This book is clearly not the end of the line in terms of information. Knowing that, we’ve started a web site, http://www.highperformancemysql.com, where we put useful scripts and new topics. See the Preface for more information.
Before we dig into how to tune your MySQL system to optimum performance, it’s best if we go over a couple of ground rules and make sure everyone is on the same page.
Binary Versus Compiled-From-Source Installations
There are two ways you can install MySQL. As a novice administrator, you may have simply installed a binary package that had precompiled executables, libraries, and configuration files, and placed those files wherever the maker of the binary package decided they should go.
Tip
It’s exceedingly rare for a Windows user to compile his own copy of MySQL. If you’re running MySQL on Windows, feel free to download your copy from the MySQL web site and skip this discussion.
Alternatively, for any number of reasons, you might have decided to compile the MySQL binaries on your own, by downloading a source tarball and configuring the installation to best meet your needs. However, don’t do so lightly. Compiling from source has led to countless hours of pain for some users, mostly due to subtle bugs in their compilers or thread libraries. For this very reason, the standard binaries provided by MySQL AB are statically linked. That means they are immune to any bugs in your locally installed libraries.
There aren’t too many places where the issue of “binary versus compiled-from-source” will come into play in the average MySQL tuning regimen, but they do happen. For example, in Chapter 10, our advice on chrooting your installation can be used only if every file MySQL needs is brought into a single directory tree, which might not be the case in a binary installation.
For a novice administrator on a simple installation, we recommend
using a binary package (such as an RPM) to set up your system.
However, once you progress to the point of really needing to tinker
with the “guts” of MySQL, you will
probably want to quickly go back, change a
configure
flag, and recompile.
MySQL.com Binary Versus Distribution Binary
One thing to keep in mind is that there are a number of sources for binary packages, and nearly all of them set up the system differently.
For example, you can download the binary installation from the
MySQL.com web site. You can also nstall the binary distribution
included by your
Linux distribution vendor, or the
one you grabbed from the
FreeBSD ports
collection. Finally, you can downloaded a binary for a platform that
isn’t officially supported, but on which someone is
keeping a MySQL version current, such as the Amiga
architecture.[1] In any of these
cases, you will end up with different directory layouts, compilation
options, etc.
==================================================
== EXERCISE TASKS ==
(a) In the MySQL installation excerpt, why are the standard binaries from MySQL AB statically linked?
(b) Copy the part of the MySQL installation excerpt between "This book is" and "for more information.", inclusive.

== GIVEN DATA ==
==================================================
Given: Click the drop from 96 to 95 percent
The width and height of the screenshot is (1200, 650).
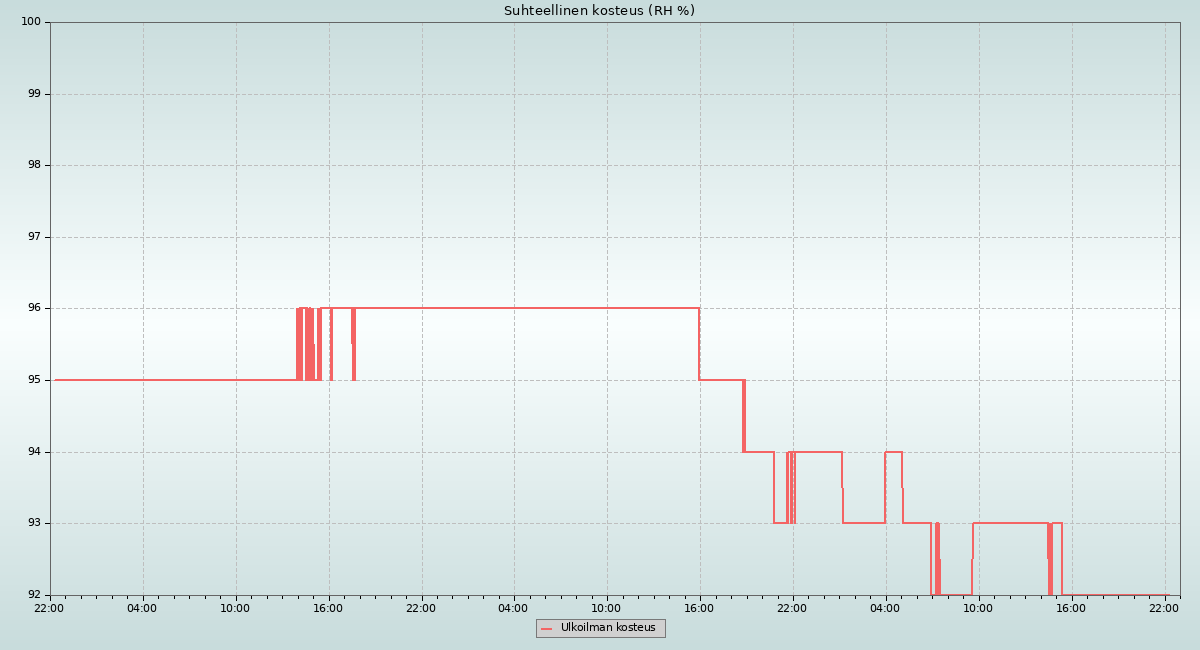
==================================================
== FINAL RESULTS ==
(a) Compiling MySQL from source has caused many users hours of trouble, mostly because of subtle bugs in their compilers or thread libraries. Static linking makes the standard binaries immune to bugs in the locally installed libraries.

(b)
This book is clearly not the end of the line in terms of information. Knowing that, we’ve started a web site, http://www.highperformancemysql.com, where we put useful scripts and new topics. See the Preface for more information.